North Carolina skates and NCAA's uselessness is confirmed (again)

North Carolina coach Roy Williams, center, celebrates with his team after North Carolina beat Oklahoma 72-60 to win the men's NCAA tournament South Regional championship college basketball game in Memphis, Tenn., Sunday, March 29, 2009. (AP Photo/Matt Slocum)

North Carolina coach Roy Williams, center, celebrates with his team after North Carolina beat Oklahoma 72-60 to win the men's NCAA tournament South Regional championship college basketball game in Memphis, Tenn., Sunday, March 29, 2009. (AP Photo/Matt Slocum)

Well, at least it's official now: When it comes to creating and enforcing structures and rules for intercollegiate athletics, the NCAA is useless. Just close the doors now so we can end this charade.

North Carolina for years has committed academic fraud, primarily in the form of bogus African Studies courses that helped keep athletes eligible. That fact is clear to almost everybody.  But after a long, drawn-out investigation that the NCAA never seemed to want to be a part of, the body announced Friday that the committee on infractions "could not conclude North Carolina violated NCAA rules."

So the Tar Heels will not receive any punishment.

No championships will be vacated. No scholarships will be lost. No bowl ban. No long walk of shame for Roy Williams and any other UNC coach complicit in this.

Nothing.

Why? This is the best part.

From the NCAA's statement: "NCAA policy is clear. The NCAA defers to its member schools to determine whether academic fraud occurred and, ultimately, the panel is bound to making decisions within the rules set by the membership."

Let me translate: If North Carolina doesn't believe academic fraud occurred, then academic fraud didn't occur. What a great standard that would be for our judicial system.

The NCAA said there's nothing they can do about it. They said because the bogus courses were technically offered to the general student body, anybody could have signed up for African Studies 101 and received an "A" for doing somewhere between next-to-nothing and actually nothing.

Something tells me this isn't how North Carolina became one of the nation's top academic institutions. But I'll leave it to the actual professors to throw their desks through the window.

More from the NCAA: "While student-athletes likely benefited from the courses, so did the general student body. Additionally, the record did not establish that the university created and offered the courses as part of a systematic effort to benefit only student-athletes."

All together now: bull.

The NCAA began an investigation into the football program in 2010 and it grew from there. North Carolina eventually was charged with five "Level I" infractions, including lack of institutional control.

Classes in the African and Afro-American studies department helped a number of athletes from 2002 to 2011. They were independent-study courses. There were no lectures. They never met. They required one or two papers. That's it.

SEC commissioner Greg Sankey, who chairs the committee on infractions said, "The (COI) is in no way supporting what happened."

That's special.

I would say this is another black eye for major college athletics. But to paraphrase an old line, college athletics ran out of black eyes 50 years ago.

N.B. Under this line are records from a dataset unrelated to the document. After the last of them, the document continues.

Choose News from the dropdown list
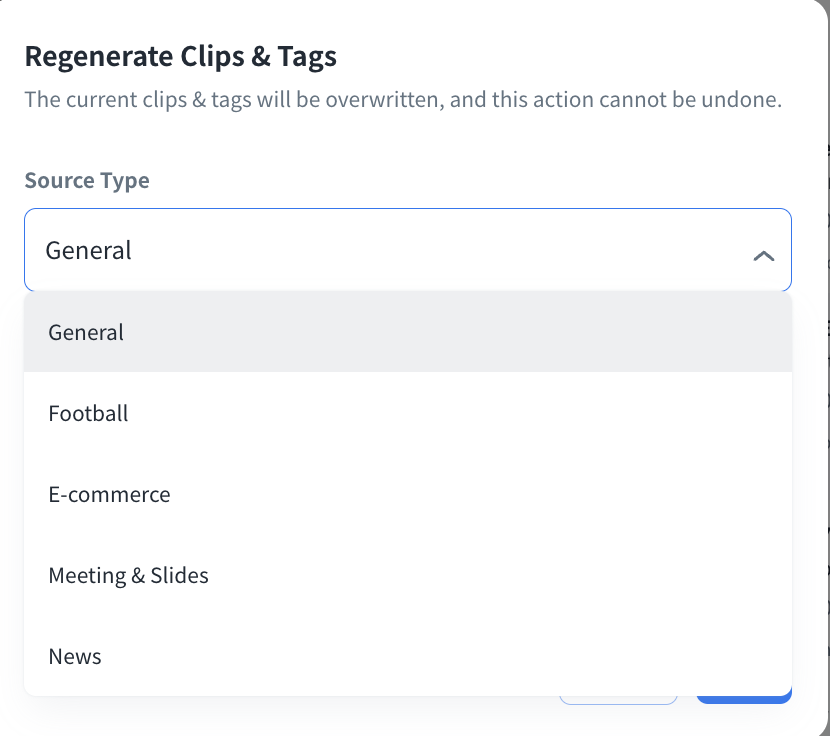 (x=75, y=656)
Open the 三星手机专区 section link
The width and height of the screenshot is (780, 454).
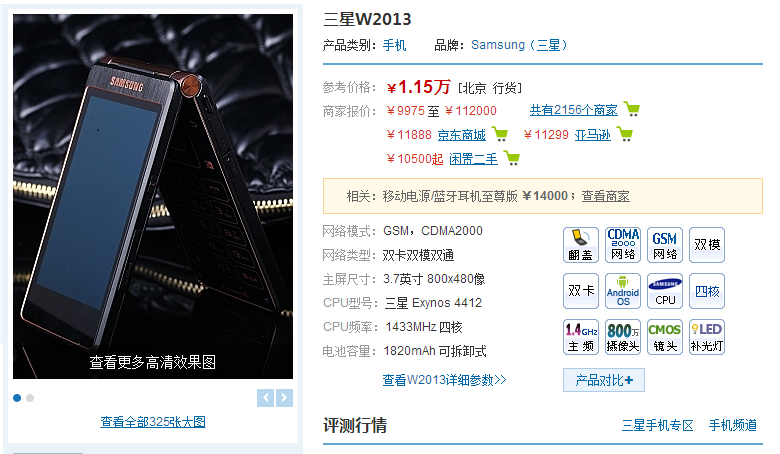658,425
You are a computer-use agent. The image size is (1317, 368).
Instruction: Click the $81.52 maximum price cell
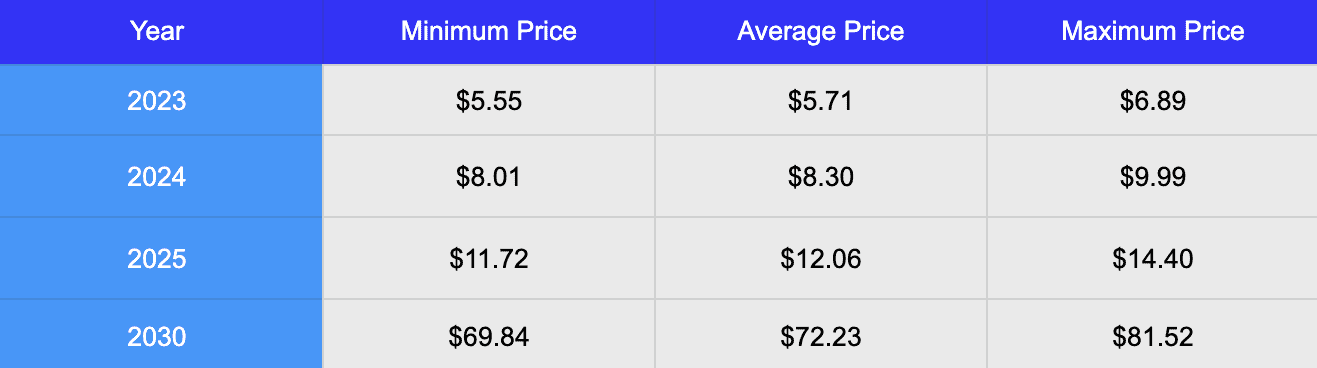pos(1152,334)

The NCAA won't confirm what everybody else knows: Those courses were created to keep athletes eligible, to win games and championships, to create mind-boggling revenue steams. That's not at all to suggest that all athletes are dumb or academically challenged. They aren't. But it goes without saying that if some individuals did not have amazing athletic skills, they would not be admitted to a school like North Carolina. Borderline academic students who aren't athletes generally don't get in. But the university knows helping athletes through the front gates benefits them in other ways. That's fine, as long as the means aren't, well, ridiculous.

We've known this for a while, but it was affirmed with this decision: The NCAA has ceased to be useful. They're complicit in this crime -- and, yes, crime is an appropriate word because these practices allow universities to stray from their stated mission, of setting the bar high and nurturing young people. Enabling is not nurturing.

As bad as the NCAA has looked in the past, this decision might be the worst of all. Because even in the best-case scenario of its own rules preventing them from acting, then their own rules render their existence meaningless.